Michael Rühle, Nuclear Fears: Are We Forgetting Nuclear Dangers?, No. 530, August 3, 2022
Nuclear Fears: Are We Forgetting Nuclear Dangers?

Michael Rühle
Michael Rühle is Head of the Climate and Energy Security Section in NATO’s Emerging Security Challenges Division. The views expressed are his own.

Some Western observers have long been lamenting about what they perceive as a fading of nuclear fears among the broader population. In contrast to the generations that lived through Hiroshima or the Cuban Missile Crisis, they argue, the awareness of living under a nuclear Sword of Damocles has given way to “apathy.” Even worse, in numerous polls about what people fear most, nuclear war has moved to the end of the list. As a result of this public disinterest, so the argument continues, mainstream security policy with its fixation on the “dogma” of nuclear deterrence remains unchallenged—a development that supposedly could make nuclear war more likely.[1]

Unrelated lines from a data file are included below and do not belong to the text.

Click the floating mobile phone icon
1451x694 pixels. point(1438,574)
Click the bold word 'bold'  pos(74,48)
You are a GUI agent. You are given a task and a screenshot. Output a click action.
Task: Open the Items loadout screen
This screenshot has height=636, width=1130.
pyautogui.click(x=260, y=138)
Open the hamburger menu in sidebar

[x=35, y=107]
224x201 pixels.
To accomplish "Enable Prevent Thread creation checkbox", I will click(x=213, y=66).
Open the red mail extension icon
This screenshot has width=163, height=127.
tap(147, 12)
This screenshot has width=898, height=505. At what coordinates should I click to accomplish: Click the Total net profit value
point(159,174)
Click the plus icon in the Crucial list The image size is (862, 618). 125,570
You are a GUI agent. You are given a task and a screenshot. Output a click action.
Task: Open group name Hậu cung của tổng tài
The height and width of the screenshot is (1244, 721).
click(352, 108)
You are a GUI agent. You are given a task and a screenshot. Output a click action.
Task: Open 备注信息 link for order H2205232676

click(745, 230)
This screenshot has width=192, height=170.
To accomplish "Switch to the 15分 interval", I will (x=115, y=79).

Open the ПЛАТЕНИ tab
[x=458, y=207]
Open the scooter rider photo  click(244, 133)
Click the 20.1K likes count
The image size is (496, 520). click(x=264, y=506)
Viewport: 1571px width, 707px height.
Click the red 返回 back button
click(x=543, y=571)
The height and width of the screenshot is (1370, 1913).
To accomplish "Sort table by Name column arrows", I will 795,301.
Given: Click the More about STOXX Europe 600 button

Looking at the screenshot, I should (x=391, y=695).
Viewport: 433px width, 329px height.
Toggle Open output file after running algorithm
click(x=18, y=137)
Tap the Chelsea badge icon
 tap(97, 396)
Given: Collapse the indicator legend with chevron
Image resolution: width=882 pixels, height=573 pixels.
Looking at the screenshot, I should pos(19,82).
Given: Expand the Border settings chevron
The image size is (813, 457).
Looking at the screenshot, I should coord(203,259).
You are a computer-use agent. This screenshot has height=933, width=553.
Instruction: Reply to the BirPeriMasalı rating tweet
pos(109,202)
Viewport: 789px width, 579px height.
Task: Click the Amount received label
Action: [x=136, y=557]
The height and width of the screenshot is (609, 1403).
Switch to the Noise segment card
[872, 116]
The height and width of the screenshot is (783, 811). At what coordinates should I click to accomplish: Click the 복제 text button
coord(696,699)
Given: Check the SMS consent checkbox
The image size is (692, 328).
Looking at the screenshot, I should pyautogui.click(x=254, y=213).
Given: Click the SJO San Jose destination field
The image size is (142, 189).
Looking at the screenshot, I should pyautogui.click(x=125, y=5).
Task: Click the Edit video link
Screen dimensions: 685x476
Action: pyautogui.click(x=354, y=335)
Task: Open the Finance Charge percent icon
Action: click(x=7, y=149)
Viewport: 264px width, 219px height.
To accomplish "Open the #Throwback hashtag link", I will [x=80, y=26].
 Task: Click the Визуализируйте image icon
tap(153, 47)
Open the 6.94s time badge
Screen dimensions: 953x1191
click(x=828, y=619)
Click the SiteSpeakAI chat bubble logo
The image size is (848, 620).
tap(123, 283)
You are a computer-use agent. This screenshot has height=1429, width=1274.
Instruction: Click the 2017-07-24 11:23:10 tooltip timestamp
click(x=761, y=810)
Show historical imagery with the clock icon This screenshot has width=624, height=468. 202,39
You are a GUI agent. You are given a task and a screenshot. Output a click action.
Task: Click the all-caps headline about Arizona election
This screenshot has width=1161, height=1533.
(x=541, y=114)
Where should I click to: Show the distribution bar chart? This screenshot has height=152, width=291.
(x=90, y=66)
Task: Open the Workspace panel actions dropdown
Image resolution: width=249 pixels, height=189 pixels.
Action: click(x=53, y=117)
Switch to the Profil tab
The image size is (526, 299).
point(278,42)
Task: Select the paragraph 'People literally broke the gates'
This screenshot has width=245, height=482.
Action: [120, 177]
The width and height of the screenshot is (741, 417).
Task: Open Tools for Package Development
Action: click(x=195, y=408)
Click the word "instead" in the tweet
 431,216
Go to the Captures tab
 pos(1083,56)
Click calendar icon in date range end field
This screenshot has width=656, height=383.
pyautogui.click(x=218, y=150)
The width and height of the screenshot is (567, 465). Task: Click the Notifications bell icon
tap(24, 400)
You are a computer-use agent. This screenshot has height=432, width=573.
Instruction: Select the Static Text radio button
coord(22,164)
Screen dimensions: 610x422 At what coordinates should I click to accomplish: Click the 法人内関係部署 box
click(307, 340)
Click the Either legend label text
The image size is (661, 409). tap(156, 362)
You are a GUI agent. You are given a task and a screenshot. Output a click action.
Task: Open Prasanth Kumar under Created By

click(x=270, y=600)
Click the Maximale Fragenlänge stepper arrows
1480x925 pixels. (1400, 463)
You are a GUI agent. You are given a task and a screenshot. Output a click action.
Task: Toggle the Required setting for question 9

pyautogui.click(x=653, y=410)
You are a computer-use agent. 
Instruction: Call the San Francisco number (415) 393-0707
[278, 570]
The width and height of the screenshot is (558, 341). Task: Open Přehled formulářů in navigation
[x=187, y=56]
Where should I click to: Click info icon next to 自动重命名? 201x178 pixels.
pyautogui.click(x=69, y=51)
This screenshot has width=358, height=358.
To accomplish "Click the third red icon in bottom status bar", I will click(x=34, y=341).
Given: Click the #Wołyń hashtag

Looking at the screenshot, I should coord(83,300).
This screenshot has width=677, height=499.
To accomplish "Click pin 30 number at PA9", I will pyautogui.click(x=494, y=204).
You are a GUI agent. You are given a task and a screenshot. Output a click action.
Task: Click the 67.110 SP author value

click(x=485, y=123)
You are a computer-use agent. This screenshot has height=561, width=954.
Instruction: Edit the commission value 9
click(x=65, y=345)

If this analysis were correct, it would indeed give cause for concern. Fortunately, however, it is widely off the mark. The intellectual failure of dealing with the nuclear reality is not one of the broader public’s, but of the very critics for whom greater nuclear fears seem to equal greater political enlightenment. To be sure, the risks of nuclear deterrence are and will remain high, which is why any sensible security policy must never trivialize them.[2] However, a closer look reveals that much of the criticism of the supposed nuclear apathy of the Western populace is simply an expression of the critics’ frustration about the lack of traction of their own anti-nuclear agenda. And that is just as well. For as the war between Russia and Ukraine demonstrates, a policy based on nuclear fears alone would render the West paralyzed and simply invite more states to challenge Western interests and values—increasing the prospects for war.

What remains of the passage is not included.